■ **REQUEST**
Swap "answer label" for "answer link" in the stretch of material from the line containing "918x936 pixels. Task: Click" through the line containing "coord(210,888)", and reproduce those lines with nothing else altered. Leave the pictures out of the result.

■ **STORED RECORDS**
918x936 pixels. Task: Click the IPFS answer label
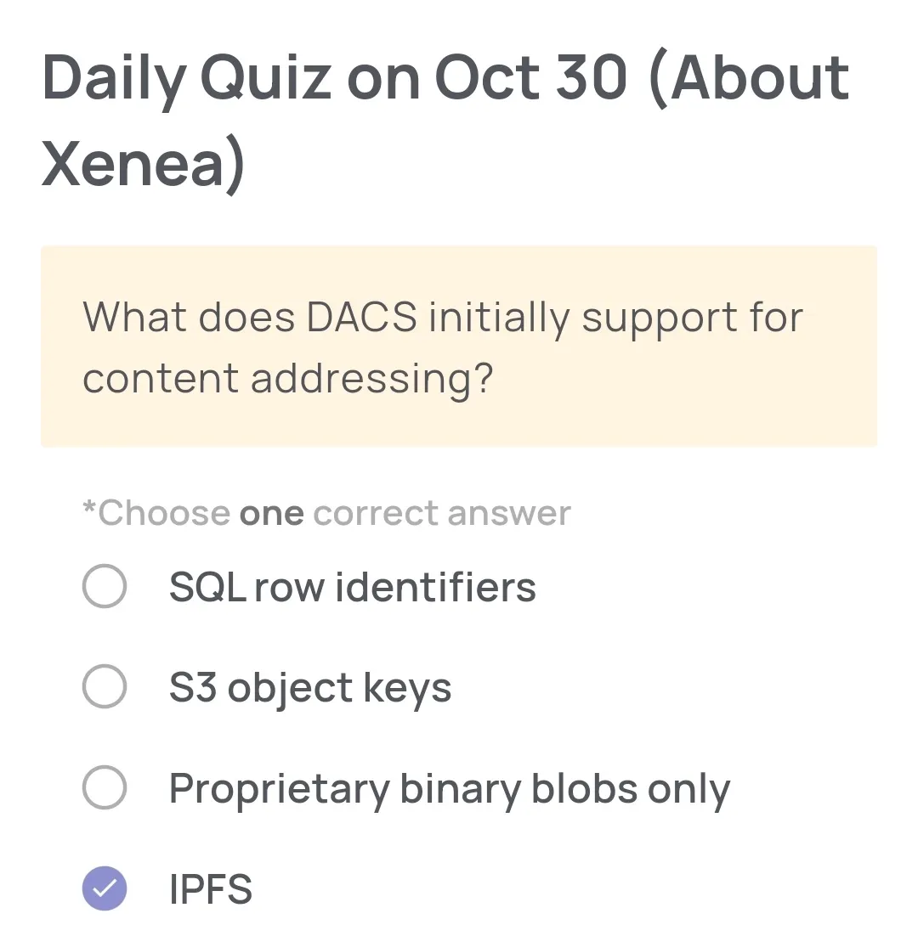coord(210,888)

==

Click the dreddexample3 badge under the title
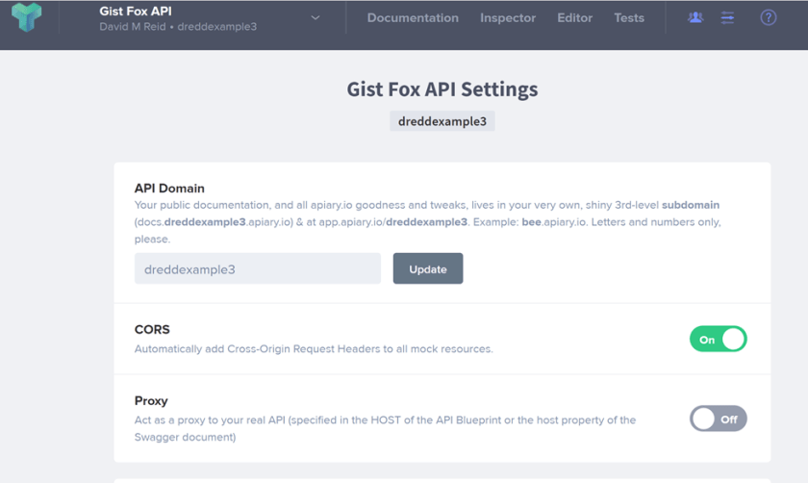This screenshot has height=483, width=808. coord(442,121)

--

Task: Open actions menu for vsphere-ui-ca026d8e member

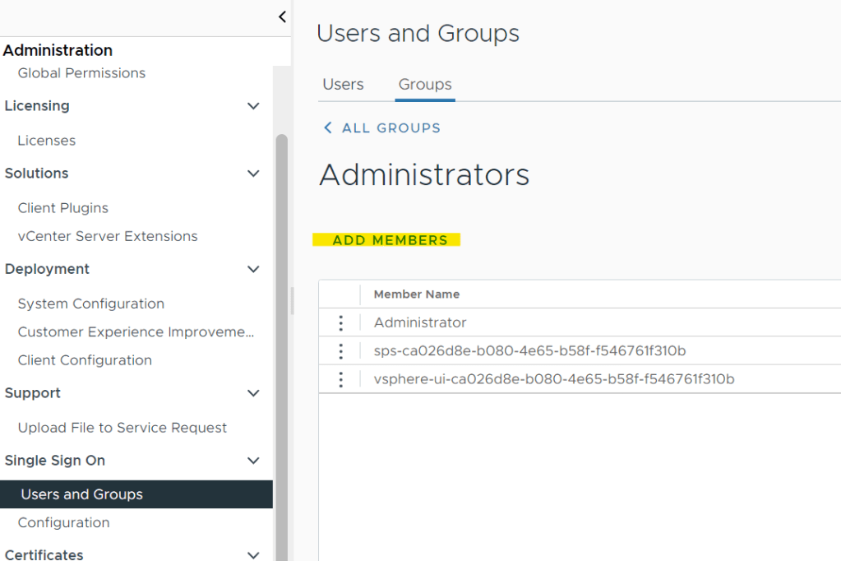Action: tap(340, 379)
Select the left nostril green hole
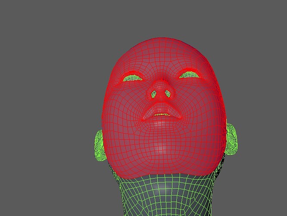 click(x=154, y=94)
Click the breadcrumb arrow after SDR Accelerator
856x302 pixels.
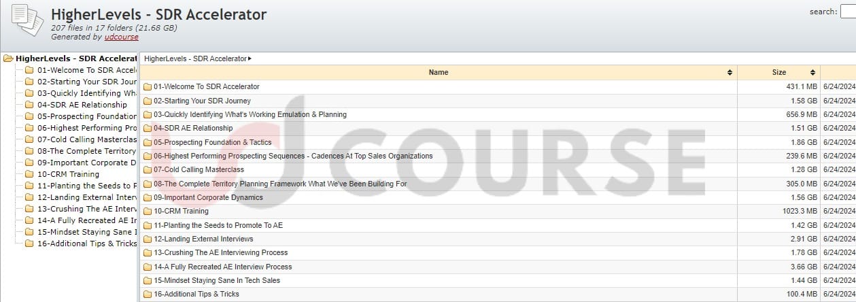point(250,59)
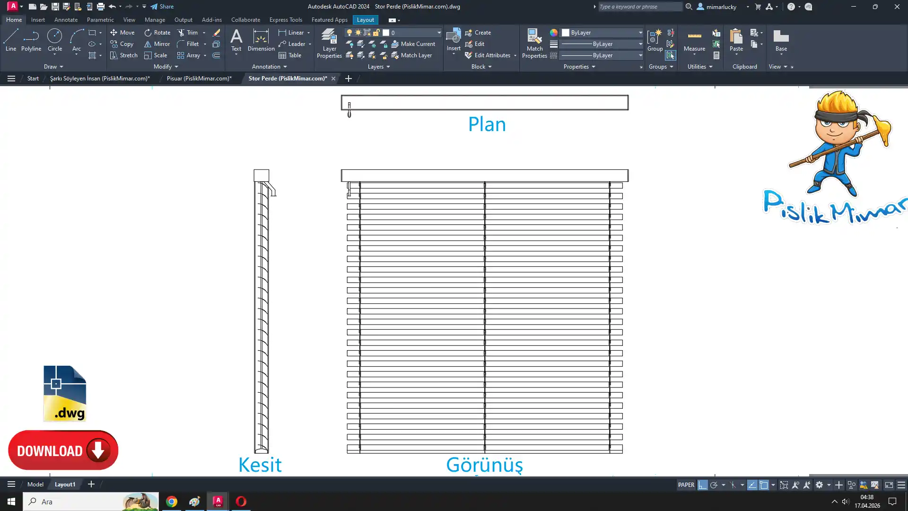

■ **TASK RESPONSE**
918x936 pixels. Task: Click the IPFS answer link
coord(210,888)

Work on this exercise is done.